30 students from Europe and China are sitting in front of him. Bartosz is one of 18 European students taking the one-semester study programme "Chinese Law Taughtin English” at the China-EU School of Law at the China University of Political Science and Law. From September to January, he delves into China’s Constitutional Law, Business Law, Criminal Law, Administrative Law. The professors, coming from China’s largest law university, the China University of Political Science and Law, also organise visits to law firms and civil and criminal law trials.

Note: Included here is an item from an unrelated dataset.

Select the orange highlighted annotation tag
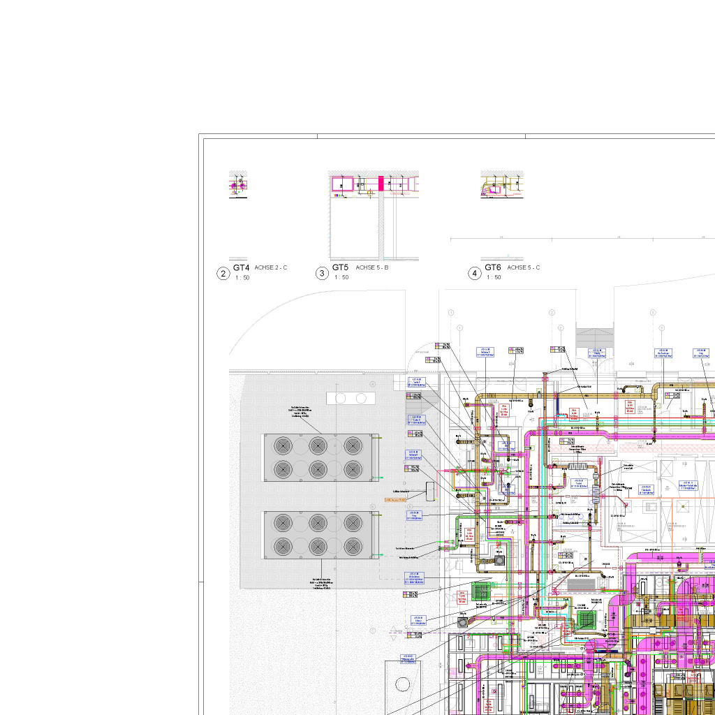 click(395, 500)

Today it is all about the subject of fundamental rights. Professor Xie Libin teaches the course "Comparative Constitutional Law" together with the Distinguished Visiting Professor Susan-Gale Wintermuth. He explains Chinese Constitutional Law, she sheds light on EU Constitutional Law, and then the students compare. "I always emphasise that there is no right or wrong," Wintermuth explains her approach. "Each constitution is only to be understood within its cultural and historical context." Wintermuth is American and teaches winter semesters in Beijing and then in Bilkent in Turkey and in Riga in Latvia for the spring semesters. In the Mingfa building, the lively legal scholar always ensures that the students work in mixed Chinese-Western groups: "In direct interaction, students can best share their ideas.” Bartosz recently discussed law with Katherine from Hamburg in Germany and He Shuang from the Chinese Hubei province.

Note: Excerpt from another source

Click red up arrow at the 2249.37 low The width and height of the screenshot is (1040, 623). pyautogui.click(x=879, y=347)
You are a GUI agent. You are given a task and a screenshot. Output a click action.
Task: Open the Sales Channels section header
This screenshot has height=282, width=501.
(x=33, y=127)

"Debates in these working groups are very intense," student Yue Peng says. "Chinese and Western ideas differ a lot from each other." He adjusts his round glasses. "It was extremely interesting for me to hear questions like, do you really have fundamental rights in China? At the beginning, the European students often jumped to conclusions, but now they actually check the facts before they judge Chinese law." In China, there are only a handful of universities where young Europeans can study Chinese law taught in English. Whether in a complete, one-year master’s degree or in an exchange semester, it is different from university to university. Depending on the size and location, programmes can cost up to 160,000 yuan, equaling approximately 22,000 euros. The China-EU School of Law is the only school that exempts students from their 13 European partner universities – Autonomous University of Madrid, Central European University in Budapest, Eötvös Lórand University in Budapest, Jagellonian University in Krakow, KU Leuven, Lund University, Maastricht University, Trinity College Dublin, the Universities of Bologna, Hamburg, Manchester and Strasbourg, as well as the Vienna University of Economics and Business – from tuition fees.

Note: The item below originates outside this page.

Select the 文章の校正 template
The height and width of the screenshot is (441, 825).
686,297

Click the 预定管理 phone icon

"I wanted to have a more meaningful semester abroad than six months of partying, as Erasmus students sometimes do, and I wanted to experience something more exotic than Europe," Bartosz says, while two places next to him his fellow student Michał raises both arms and photographs one of Xie Libin’s slides. Two months ago, for the study programme, Bartosz came to China for the first time. "I am learning a lot about law and life," he takes stock. "For instance, it is one thing to have a constitution, and another how easily citizens can claim their fundamental rights,” he says. “But this is also a question many other nations have to ask themselves.” Bartosz also thinks that he benefits a lot personally from the experience of living in China. "Here, one can overcome many small obstacles by remaining tenacious, such as organising a new room in a dorm." And contact with Chinese students? "Outside of class it is rather limited," Bartosz regrets. "I feel that most of them hesitate to speak English with us because they are afraid of making mistakes." However, some students, such as Yue Peng, are open and talk a lot with their fellow European students. "That is the point when it becomes interesting," Bartosz says.